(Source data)
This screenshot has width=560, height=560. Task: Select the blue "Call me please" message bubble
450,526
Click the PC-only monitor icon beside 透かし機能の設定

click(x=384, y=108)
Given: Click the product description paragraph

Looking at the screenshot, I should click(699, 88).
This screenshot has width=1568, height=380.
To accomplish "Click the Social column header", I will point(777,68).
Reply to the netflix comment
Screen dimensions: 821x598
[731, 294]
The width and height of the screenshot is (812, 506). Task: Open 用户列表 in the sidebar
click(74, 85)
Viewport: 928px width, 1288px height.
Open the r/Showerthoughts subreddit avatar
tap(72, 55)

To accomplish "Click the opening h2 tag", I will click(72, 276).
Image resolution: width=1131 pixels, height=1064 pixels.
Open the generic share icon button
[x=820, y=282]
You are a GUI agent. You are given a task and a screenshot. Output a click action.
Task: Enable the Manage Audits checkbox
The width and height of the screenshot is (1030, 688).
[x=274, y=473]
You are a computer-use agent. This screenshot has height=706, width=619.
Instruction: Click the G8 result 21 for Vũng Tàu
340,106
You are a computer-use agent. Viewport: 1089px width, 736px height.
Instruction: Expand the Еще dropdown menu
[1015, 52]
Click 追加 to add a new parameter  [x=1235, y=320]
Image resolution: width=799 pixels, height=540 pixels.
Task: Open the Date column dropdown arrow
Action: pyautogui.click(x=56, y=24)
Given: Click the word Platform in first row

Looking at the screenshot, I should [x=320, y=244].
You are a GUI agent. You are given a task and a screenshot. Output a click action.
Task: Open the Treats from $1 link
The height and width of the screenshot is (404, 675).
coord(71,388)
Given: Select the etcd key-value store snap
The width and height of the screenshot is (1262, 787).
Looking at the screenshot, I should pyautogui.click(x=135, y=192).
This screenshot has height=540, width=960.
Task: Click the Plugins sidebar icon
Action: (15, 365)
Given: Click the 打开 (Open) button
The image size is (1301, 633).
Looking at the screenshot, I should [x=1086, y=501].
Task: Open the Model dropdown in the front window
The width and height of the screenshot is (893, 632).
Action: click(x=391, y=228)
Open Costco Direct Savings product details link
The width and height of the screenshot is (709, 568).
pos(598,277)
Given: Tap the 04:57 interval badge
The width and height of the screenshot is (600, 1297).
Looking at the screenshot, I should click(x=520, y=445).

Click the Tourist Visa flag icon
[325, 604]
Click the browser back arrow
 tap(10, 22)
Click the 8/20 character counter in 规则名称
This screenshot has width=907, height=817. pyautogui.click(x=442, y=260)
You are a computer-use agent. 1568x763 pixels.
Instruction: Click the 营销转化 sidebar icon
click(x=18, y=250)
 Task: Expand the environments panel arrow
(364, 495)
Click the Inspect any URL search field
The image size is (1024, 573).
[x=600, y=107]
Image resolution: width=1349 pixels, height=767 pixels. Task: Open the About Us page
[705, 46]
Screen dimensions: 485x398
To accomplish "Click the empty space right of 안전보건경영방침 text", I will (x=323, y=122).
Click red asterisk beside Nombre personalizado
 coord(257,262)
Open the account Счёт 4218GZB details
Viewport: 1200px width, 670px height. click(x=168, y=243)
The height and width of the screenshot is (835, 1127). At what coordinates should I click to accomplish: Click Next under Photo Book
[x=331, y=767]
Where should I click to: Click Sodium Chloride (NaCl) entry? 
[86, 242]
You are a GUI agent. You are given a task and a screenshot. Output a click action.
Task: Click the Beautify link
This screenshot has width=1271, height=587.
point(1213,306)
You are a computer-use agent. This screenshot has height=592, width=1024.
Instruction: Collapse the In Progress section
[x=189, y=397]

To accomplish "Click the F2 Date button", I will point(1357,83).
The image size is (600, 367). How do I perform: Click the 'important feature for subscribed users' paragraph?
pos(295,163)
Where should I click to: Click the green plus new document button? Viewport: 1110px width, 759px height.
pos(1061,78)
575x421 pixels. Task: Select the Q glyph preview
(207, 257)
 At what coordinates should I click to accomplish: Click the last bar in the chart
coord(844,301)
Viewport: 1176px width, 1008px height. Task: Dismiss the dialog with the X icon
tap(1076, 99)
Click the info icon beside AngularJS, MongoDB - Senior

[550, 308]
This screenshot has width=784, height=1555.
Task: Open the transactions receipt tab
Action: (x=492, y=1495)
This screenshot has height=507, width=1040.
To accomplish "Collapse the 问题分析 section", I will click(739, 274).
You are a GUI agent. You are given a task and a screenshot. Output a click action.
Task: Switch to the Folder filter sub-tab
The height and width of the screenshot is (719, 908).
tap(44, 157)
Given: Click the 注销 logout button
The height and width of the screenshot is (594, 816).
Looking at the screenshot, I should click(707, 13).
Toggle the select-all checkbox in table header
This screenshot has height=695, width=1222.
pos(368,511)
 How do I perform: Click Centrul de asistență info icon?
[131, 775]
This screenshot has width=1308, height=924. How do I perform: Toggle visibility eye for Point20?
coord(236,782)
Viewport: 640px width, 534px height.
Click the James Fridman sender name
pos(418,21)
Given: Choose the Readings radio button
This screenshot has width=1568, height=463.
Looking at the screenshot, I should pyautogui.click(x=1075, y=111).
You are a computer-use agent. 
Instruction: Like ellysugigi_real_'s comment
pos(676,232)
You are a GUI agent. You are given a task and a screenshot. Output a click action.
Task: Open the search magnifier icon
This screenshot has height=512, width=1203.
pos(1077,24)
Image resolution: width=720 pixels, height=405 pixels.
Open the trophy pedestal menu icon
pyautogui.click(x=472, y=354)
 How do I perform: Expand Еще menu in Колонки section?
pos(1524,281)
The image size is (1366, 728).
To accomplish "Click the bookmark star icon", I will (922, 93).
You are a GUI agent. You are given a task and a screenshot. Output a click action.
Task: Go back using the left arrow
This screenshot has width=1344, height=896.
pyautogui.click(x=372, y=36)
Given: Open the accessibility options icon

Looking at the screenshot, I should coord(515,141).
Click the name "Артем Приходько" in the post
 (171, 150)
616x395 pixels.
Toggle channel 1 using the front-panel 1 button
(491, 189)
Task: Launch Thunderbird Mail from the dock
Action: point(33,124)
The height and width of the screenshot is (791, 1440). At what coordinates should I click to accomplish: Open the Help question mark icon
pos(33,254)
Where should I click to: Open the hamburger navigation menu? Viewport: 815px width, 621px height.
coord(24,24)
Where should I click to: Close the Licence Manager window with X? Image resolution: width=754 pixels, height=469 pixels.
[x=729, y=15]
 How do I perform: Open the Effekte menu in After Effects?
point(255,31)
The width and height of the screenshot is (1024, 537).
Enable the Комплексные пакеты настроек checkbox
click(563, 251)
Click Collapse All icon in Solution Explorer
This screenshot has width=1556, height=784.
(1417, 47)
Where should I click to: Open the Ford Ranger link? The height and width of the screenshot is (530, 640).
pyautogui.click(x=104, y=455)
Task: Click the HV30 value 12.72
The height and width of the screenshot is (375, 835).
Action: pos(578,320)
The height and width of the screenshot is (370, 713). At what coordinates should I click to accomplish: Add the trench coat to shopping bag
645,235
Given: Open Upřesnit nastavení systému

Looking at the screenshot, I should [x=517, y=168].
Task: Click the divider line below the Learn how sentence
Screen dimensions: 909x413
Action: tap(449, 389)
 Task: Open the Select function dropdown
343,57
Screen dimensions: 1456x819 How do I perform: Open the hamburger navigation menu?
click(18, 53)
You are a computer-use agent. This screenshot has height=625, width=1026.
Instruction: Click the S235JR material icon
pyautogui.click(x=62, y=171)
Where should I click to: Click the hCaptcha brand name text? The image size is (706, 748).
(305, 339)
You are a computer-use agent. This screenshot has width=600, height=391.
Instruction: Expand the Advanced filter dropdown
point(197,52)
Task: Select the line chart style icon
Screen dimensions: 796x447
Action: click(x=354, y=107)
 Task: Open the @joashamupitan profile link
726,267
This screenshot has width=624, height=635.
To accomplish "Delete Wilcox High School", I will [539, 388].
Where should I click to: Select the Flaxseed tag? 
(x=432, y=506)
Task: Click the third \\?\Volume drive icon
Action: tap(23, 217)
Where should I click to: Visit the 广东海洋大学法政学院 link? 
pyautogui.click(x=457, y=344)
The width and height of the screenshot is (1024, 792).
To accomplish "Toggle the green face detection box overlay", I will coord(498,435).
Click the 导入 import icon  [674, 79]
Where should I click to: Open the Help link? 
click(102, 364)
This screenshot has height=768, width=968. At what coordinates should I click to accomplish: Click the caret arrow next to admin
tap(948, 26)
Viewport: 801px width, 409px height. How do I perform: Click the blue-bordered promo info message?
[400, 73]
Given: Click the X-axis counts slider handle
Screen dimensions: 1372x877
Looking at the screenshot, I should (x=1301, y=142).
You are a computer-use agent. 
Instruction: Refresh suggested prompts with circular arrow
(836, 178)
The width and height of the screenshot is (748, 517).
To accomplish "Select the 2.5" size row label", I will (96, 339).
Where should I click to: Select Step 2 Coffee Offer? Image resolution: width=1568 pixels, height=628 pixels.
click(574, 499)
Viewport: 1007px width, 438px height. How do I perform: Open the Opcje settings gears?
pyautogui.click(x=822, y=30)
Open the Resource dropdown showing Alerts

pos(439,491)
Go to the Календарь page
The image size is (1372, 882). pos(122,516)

▶ REQUIRED WORK: Across the data, how many lines contain the string "computer"? Only the number is wanted.

▶ EXERCISE OUTPUT: 8